Guptaji Teegela

Posted on Nov 12

Beyond Scheduling: How Kubernetes Uses QoS, Priority, and Scoring to Keep Your Cluster Balanced

#devops #sre #microservices #platformengineering

When every Pod screams for CPU and memory, who decides who lives, who waits, and who gets evicted?

Kubernetes isn't just a scheduler — it's a negotiator of fairness and efficiency.
Every second, it balances hundreds of workloads, deciding what runs, what waits, and what gets terminated — while maintaining reliability and cost efficiency.

This article unpacks how Quality of Service (QoS), Priority Classes, Preemption, and Bin-Packing Scoring come together to keep your cluster stable and fair.

⚙️ The Challenge: Competing Workloads in Shared Clusters

When multiple workloads share cluster resources, conflicts are inevitable:

High-traffic apps starve lower workloads.
Batch jobs hog memory.
Pods without limits cause unpredictable evictions.

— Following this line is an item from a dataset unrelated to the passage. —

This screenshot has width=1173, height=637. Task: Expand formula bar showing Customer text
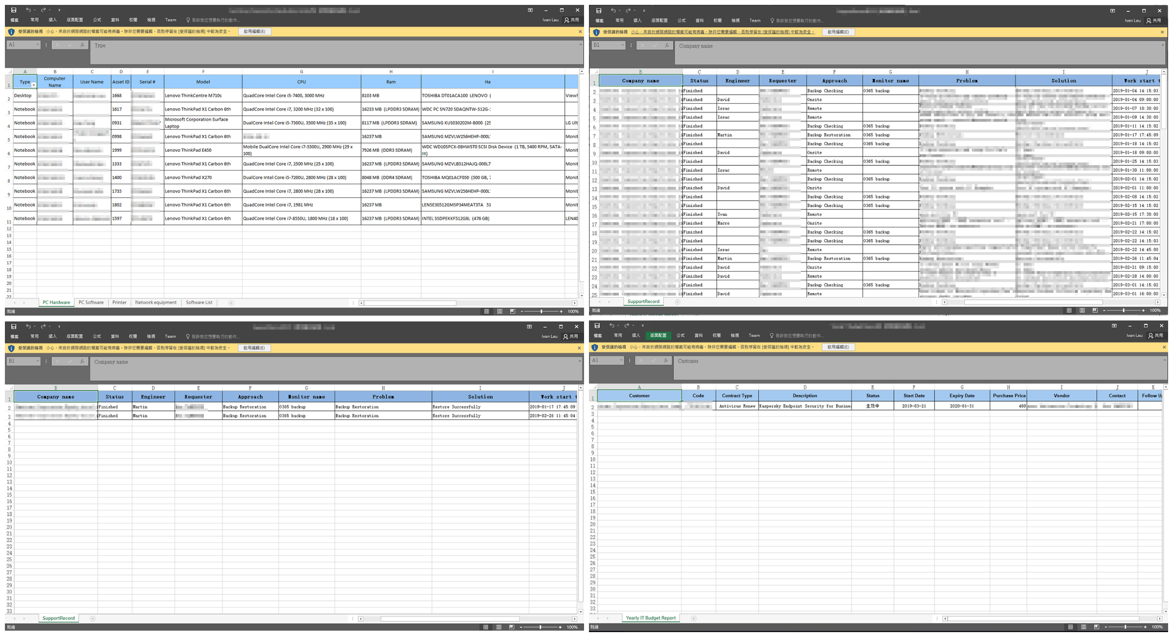coord(1164,360)
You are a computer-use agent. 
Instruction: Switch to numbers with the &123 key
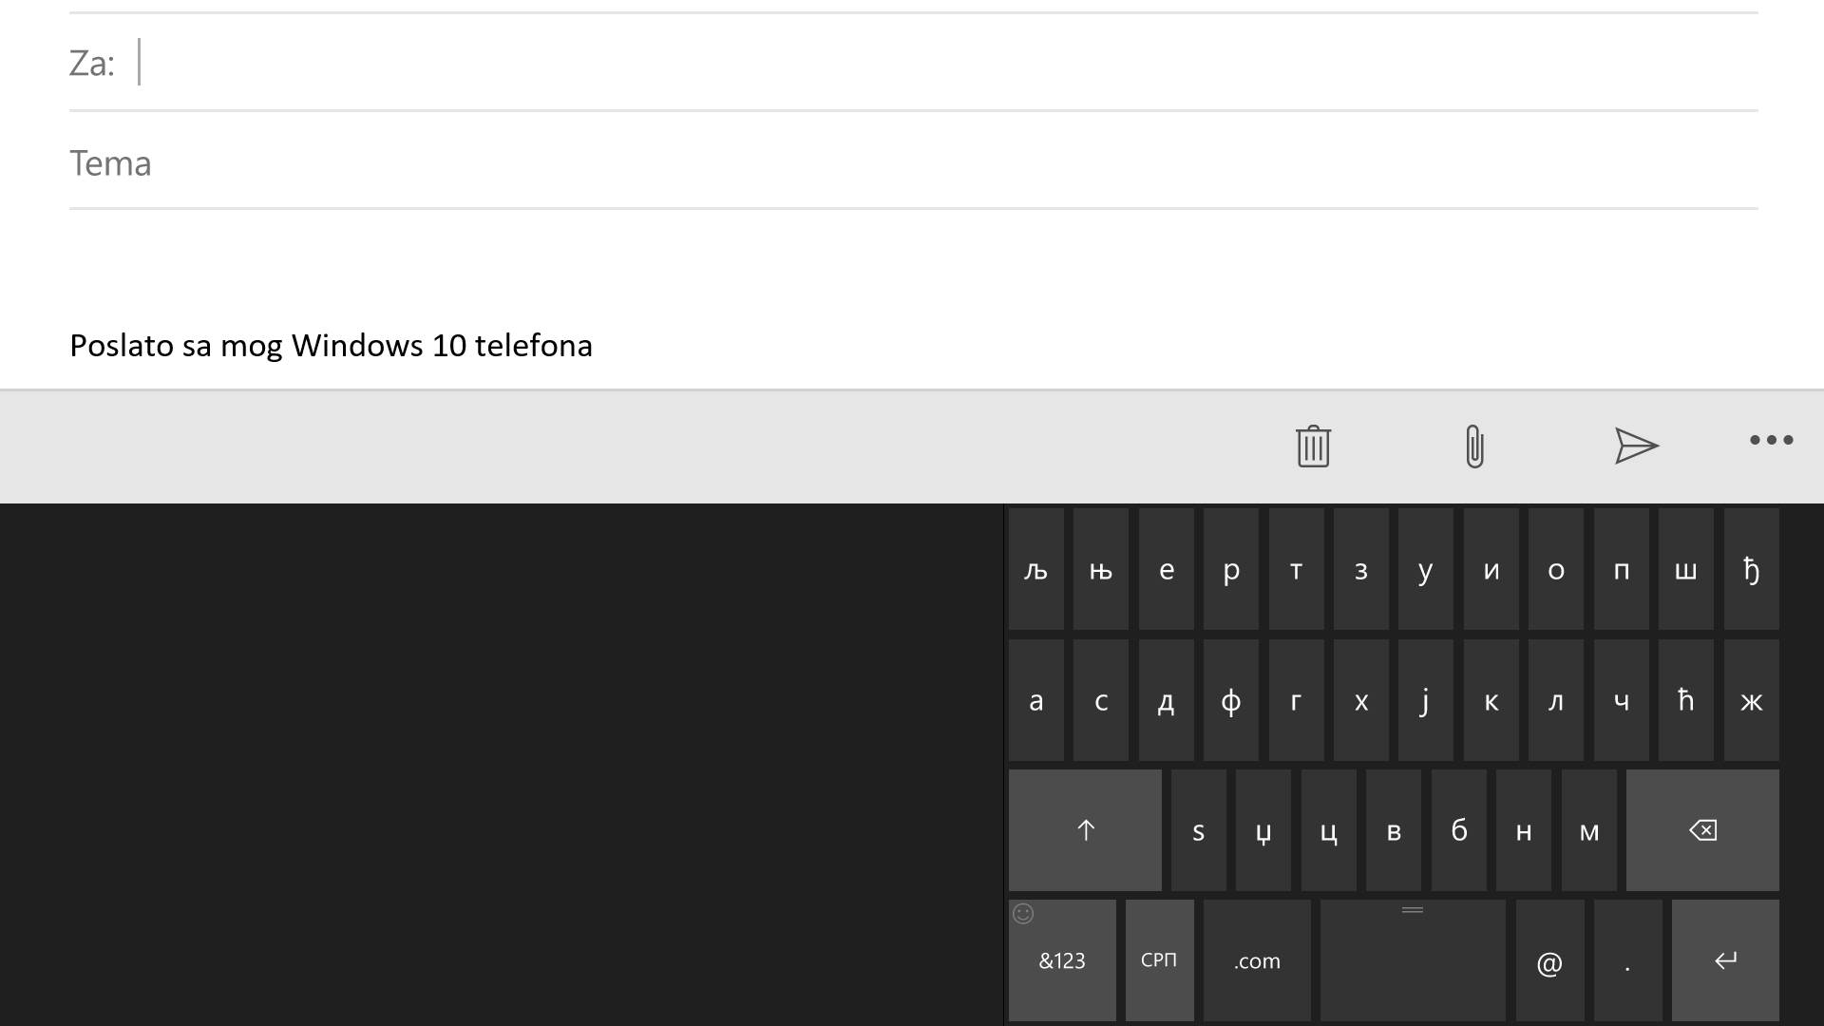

Kubernetes addresses this by applying a layered decision-making model — QoS, Priority, Preemption, and Scoring.

🧭 QoS (Quality of Service): Who Gets Evicted First

Each Pod belongs to a QoS class based on CPU and memory configuration:

QoS Class	Description	Eviction Priority
Guaranteed	Requests = Limits for all containers	Evicted last
Burstable	Requests < Limits	Evicted after BestEffort
BestEffort	No requests/limits set	Evicted first

💡 Lesson: Always define requests and limits — QoS decides who survives under node pressure.

🧱 Priority Classes: Who Runs First

QoS defines who stays, while Priority Classes define who starts.
Assigning PriorityClass values (integer-based) helps rank workloads during scheduling.

apiVersion: scheduling.k8s.io/v1
kind: PriorityClass
metadata:
  name: critical-services
value: 100000
description: Critical platform workloads

💡 Lesson: Reserve high priorities for mission-critical services.
Overusing "high" priority leads to chaos — not resilience.

⚔️ Preemption: Controlled Sacrifice, Not Chaos

When a high-priority Pod can't be scheduled:

The scheduler identifies lower-priority Pods occupying resources.
Marks them for termination.
Reschedules the high-priority Pod.

This is guided by PodDisruptionBudgets (PDBs) to avoid excessive collateral damage.

💡 Lesson: Preemption is controlled resilience — ensuring important workloads run while maintaining order.

⚖️ Scoring & Bin-Packing: Finding the Right Home

Once eligible nodes are filtered, Kubernetes enters the scoring phase to find the best fit.

Plugins involved:

LeastRequestedPriority → favors underutilized nodes.
BalancedResourceAllocation → balances CPU & memory use.
ImageLocalityPriority → prefers nodes with cached images.
NodeAffinityPriority → honors affinity preferences.
TopologySpreadConstraint → ensures zone diversity.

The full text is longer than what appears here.